** START OF ENTRIES SHOWN **

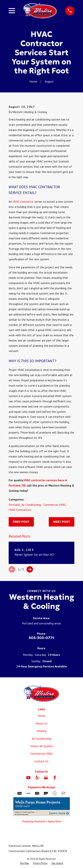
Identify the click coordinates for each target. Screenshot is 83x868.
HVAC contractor (23, 202)
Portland (14, 504)
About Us (42, 723)
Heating (41, 731)
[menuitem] (24, 863)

** END OF ENTRIES SHOWN **

=== WORK TO DO ===
Rewrite all of the entries above, putting "tap" in place of "click" and keeping everything else the same. Omit the pictures from your answer.

=== CORRECT OUTPUT ===
Identify the tap coordinates for each target. Screenshot is 83x868.
HVAC contractor (23, 202)
Portland (14, 504)
About Us (42, 723)
Heating (41, 731)
[menuitem] (24, 863)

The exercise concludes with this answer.